## [Problem statement]
Please copy out every line of the records below word for word, leaving out the pictures.

## [Dataset rows]
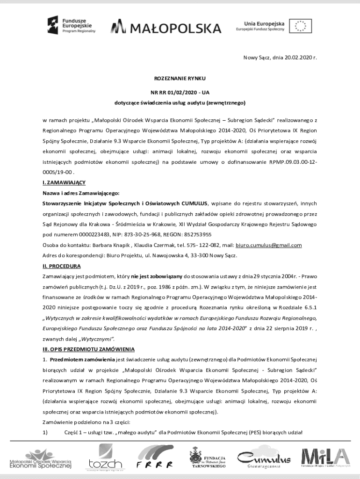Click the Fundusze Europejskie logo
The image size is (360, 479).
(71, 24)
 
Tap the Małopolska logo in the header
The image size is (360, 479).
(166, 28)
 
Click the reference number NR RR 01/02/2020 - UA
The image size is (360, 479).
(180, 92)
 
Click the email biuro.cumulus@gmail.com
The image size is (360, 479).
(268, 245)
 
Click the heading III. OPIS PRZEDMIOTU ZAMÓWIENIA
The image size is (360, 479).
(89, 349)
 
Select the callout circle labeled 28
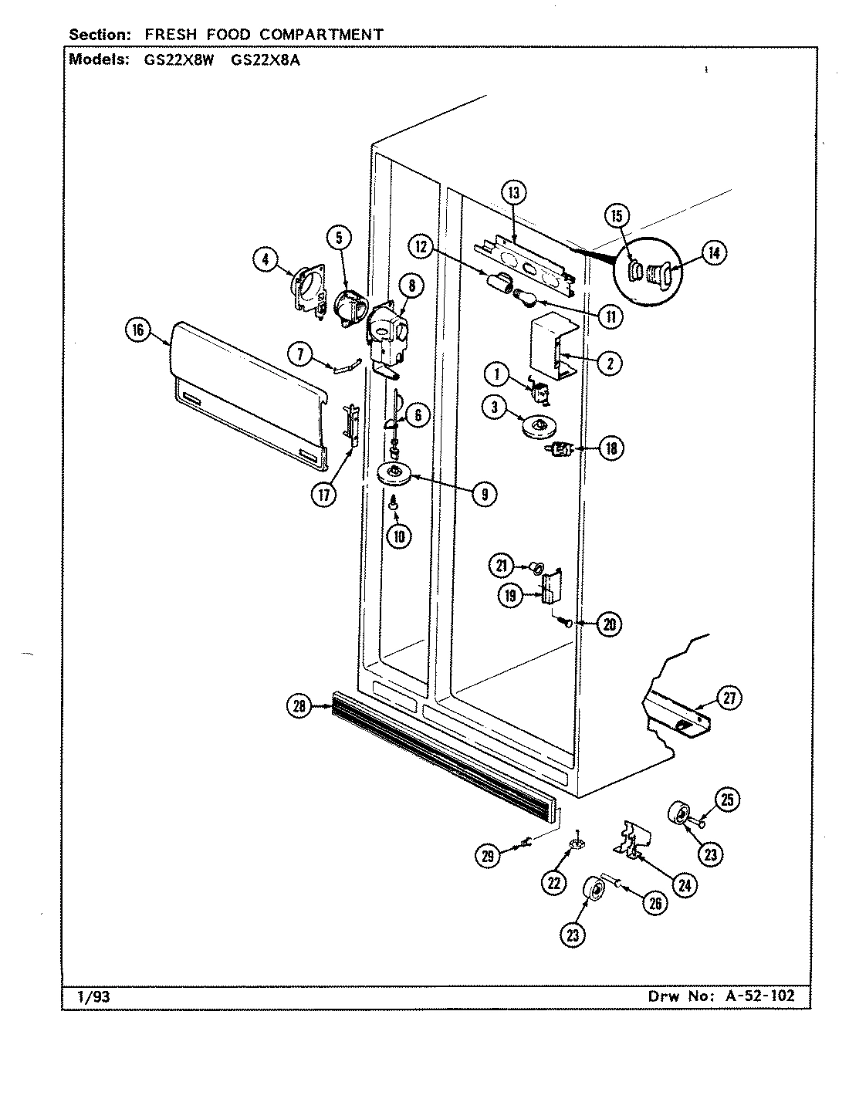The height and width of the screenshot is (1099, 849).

## [Solution below]
Click the Fundusze Europejskie logo
The image size is (360, 479).
(71, 24)
 
Tap the Małopolska logo in the header
The image size is (360, 479).
(166, 28)
 
Click the reference number NR RR 01/02/2020 - UA
The image size is (360, 479).
(180, 92)
 
Click the email biuro.cumulus@gmail.com
The image size is (360, 479).
(268, 245)
 
Click the heading III. OPIS PRZEDMIOTU ZAMÓWIENIA
The image size is (360, 479).
(89, 349)
 
Select the callout circle labeled 28
The height and width of the screenshot is (1099, 849).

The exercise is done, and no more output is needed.